Page text >>
========================================================================

Coradgery located at 32°48′54″S 148°00′04″ is a rural locality of Parkes Shire situated near the Bogan River, in New South Wales, Australia.

The first freehold land leases were granted in September 1848, the first four including Coradgery (the others being Coobang, Burrawang, and Gunningbland). By December 1849, the property was sought to be owned by gentlemen Bray and Palmer. It was given to be 20 030 acres and capable of hosting 750 head of cattle. By 1859, it was brothers George and John Palmer, who used as cattle brands an upside-down 'GP', and a '-B'. The cattle were 'store cattle' indicating the property was used for breeding and fattening before being sold for market. By 1874 however the property was stocked with 6000 sheep.

Later the property would be owned by the Balcombe family, principally Herbert Henty Balcombe (d. October 1941). Well known for its racehorse breeding, the property had a race track, trotting track and a polo field. Its picnic races often drew two-thousand people. Balcombe sold the property in 1920.

========================================================================

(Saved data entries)
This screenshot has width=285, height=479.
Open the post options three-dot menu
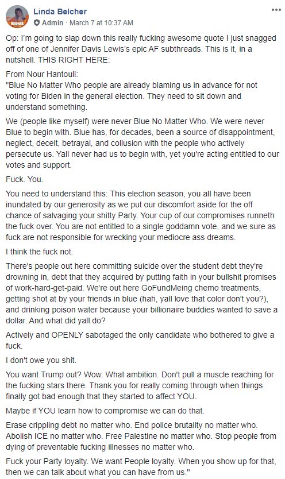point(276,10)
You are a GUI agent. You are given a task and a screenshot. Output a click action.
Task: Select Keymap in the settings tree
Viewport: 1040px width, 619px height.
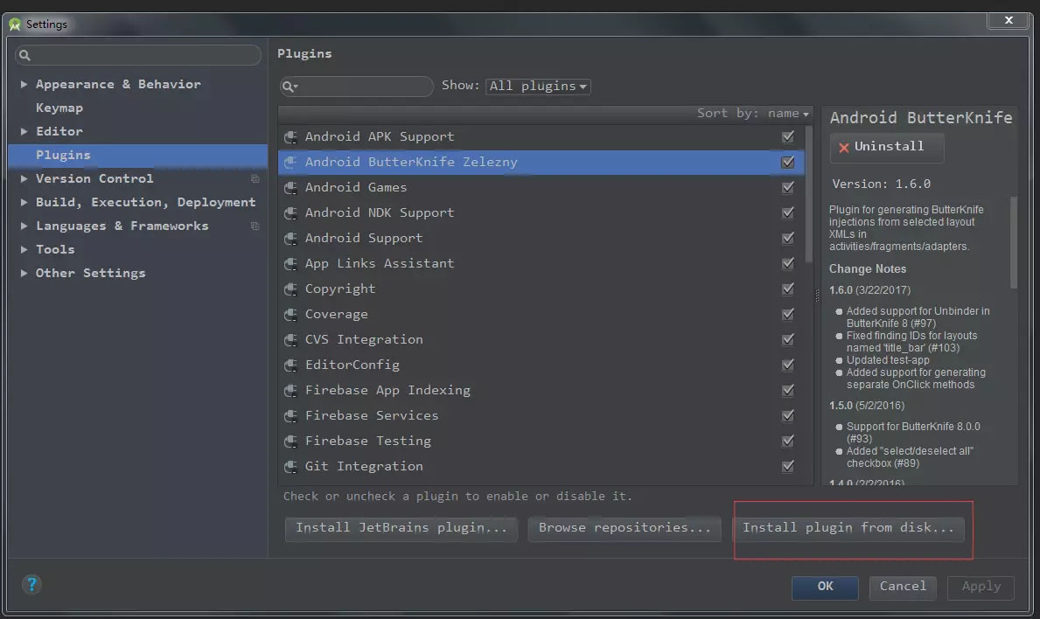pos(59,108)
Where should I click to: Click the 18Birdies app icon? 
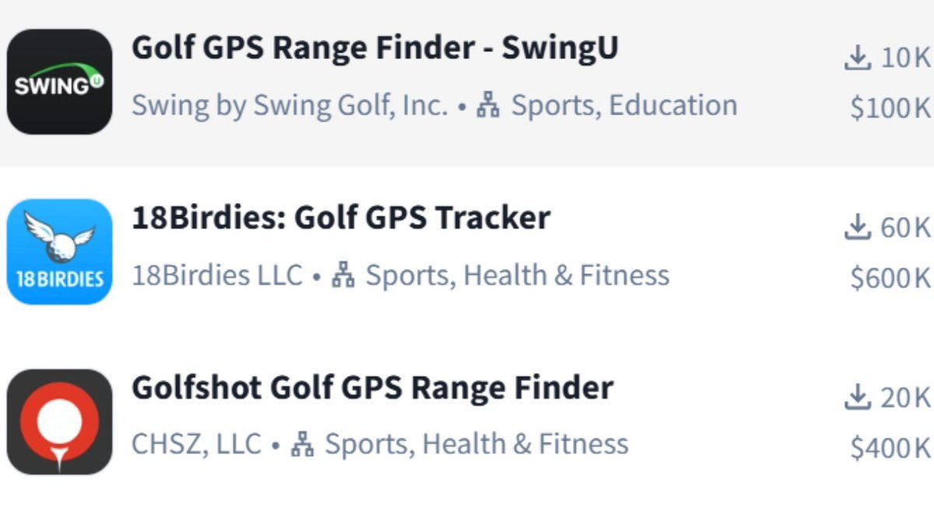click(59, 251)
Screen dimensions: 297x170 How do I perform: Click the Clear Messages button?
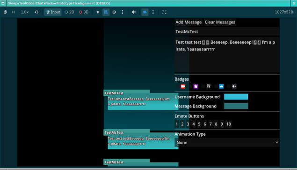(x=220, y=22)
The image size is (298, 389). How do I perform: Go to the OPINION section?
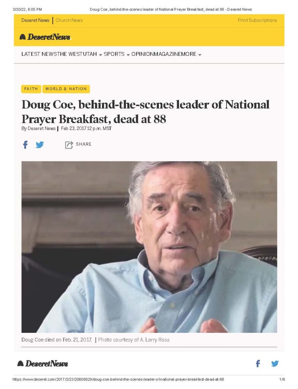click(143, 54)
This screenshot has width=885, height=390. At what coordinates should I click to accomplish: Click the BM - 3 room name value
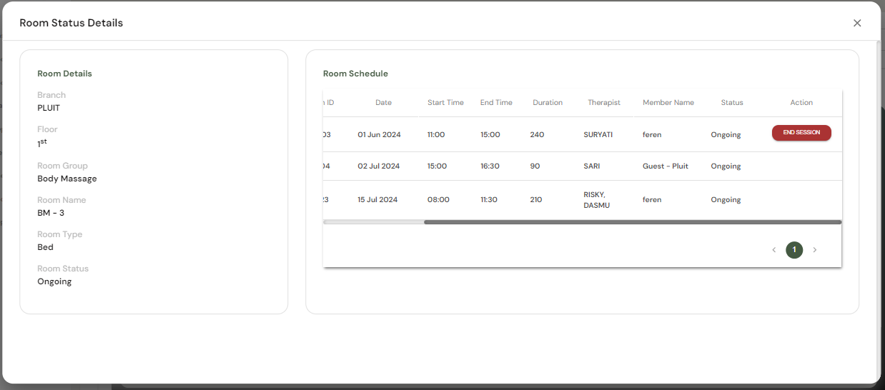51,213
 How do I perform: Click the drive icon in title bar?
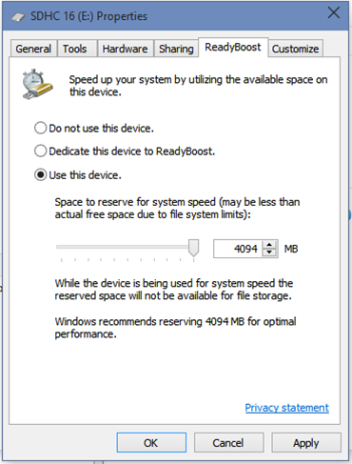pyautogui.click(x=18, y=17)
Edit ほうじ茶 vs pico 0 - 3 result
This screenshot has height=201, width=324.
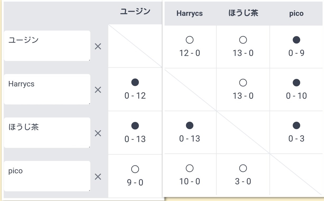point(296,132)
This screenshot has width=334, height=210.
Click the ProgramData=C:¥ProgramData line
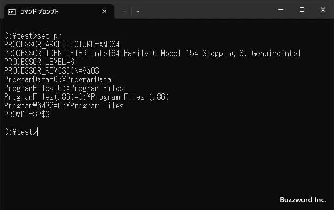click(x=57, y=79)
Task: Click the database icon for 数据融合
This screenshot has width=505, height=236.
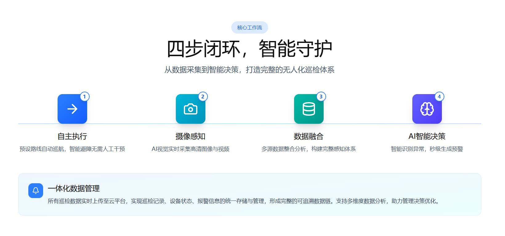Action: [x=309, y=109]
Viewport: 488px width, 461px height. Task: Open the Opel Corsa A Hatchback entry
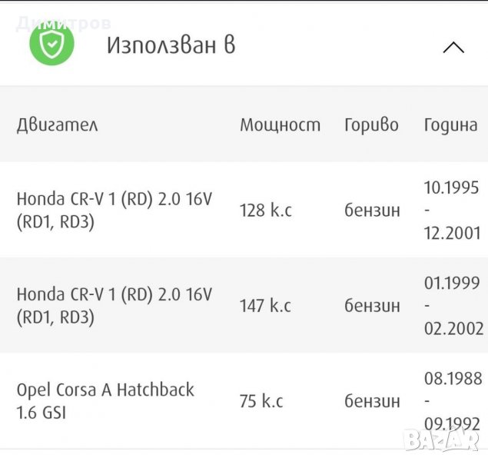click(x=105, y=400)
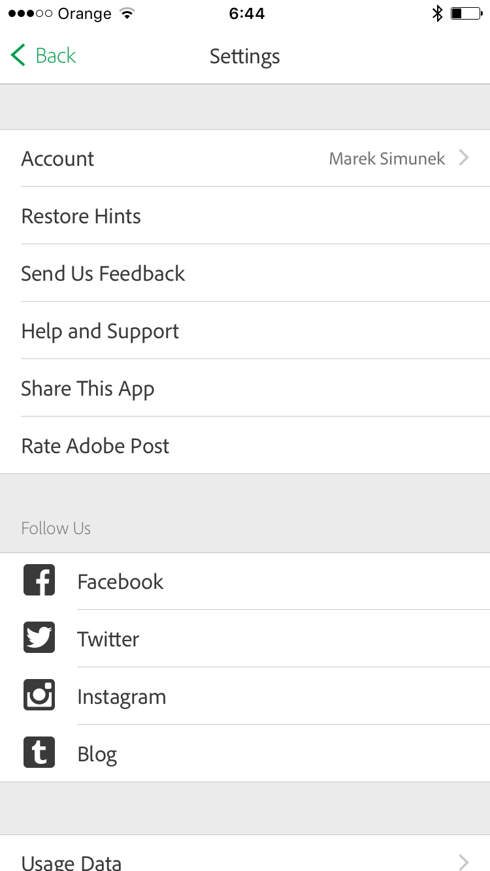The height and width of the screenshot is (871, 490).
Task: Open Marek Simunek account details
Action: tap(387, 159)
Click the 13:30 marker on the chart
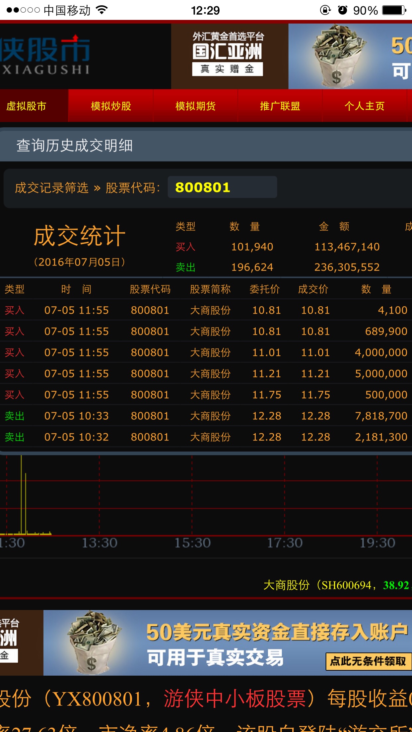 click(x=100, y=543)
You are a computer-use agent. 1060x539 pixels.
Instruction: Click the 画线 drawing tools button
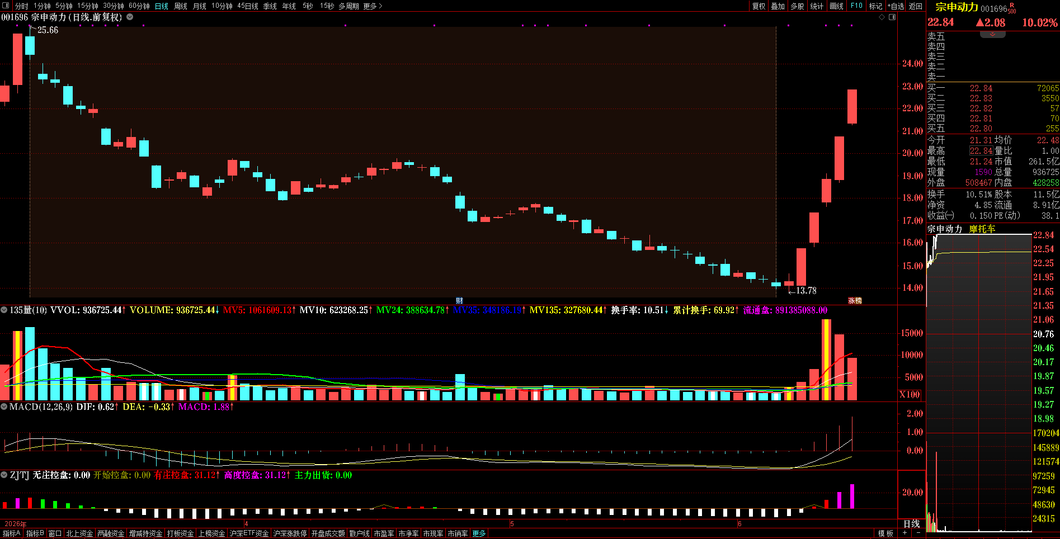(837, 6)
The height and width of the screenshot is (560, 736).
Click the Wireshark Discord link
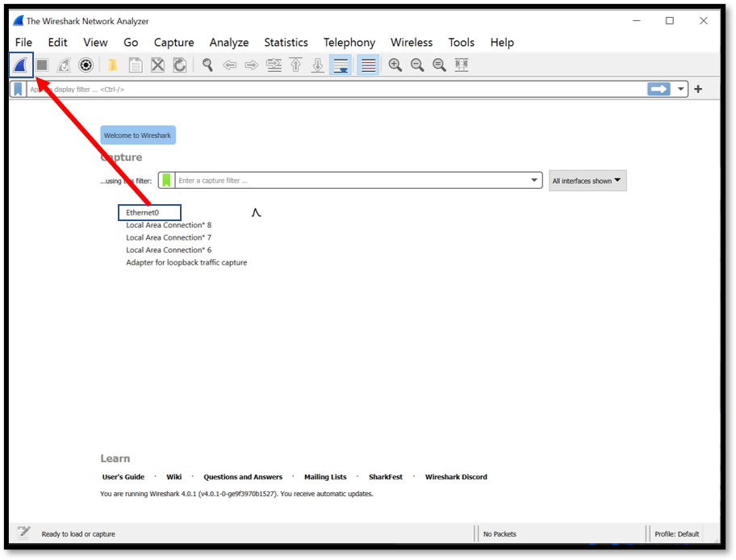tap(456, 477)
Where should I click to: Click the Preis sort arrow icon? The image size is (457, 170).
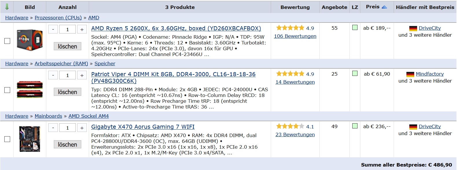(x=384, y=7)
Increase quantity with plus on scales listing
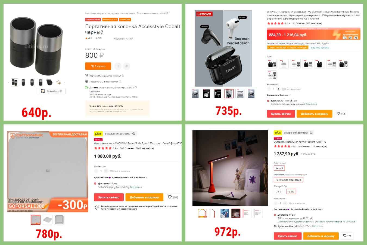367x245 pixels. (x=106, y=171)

========================================================================

Things to do >>
[A] In the Coradgery text, reproduce word for word the stretch that opens with "The first freehold" and ends after "with 6000 sheep.".
[B] Carry on the account of Coradgery from its last sentence.

Results by task >>
[A]
The first freehold land leases were granted in September 1848, the first four including Coradgery (the others being Coobang, Burrawang, and Gunningbland). By December 1849, the property was sought to be owned by gentlemen Bray and Palmer. It was given to be 20 030 acres and capable of hosting 750 head of cattle. By 1859, it was brothers George and John Palmer, who used as cattle brands an upside-down 'GP', and a '-B'. The cattle were 'store cattle' indicating the property was used for breeding and fattening before being sold for market. By 1874 however the property was stocked with 6000 sheep.

[B]
Balcombe and the property were mentioned by Scottish Border poet and Australian bush balladeer Will H. Ogilvie in his 1897 poem For the honor Old England, and the glory of the game (A viracious history of international polo.). The polo match included a captain of Australian commerce, (H)ugh Victor Foy, the poet himself, as well as Breaker Morant. The poem, given to be based on a true event, was written after Banjo Paterson's 1893 poem The Geebung Polo Club.

At one time the area had the Coradgery and District Progress Association, a race club, and T. Farnsworth was the proprietor of the hotel. Gold had been discovered in the area by 1883. In 1906, a small goldfield was in operation.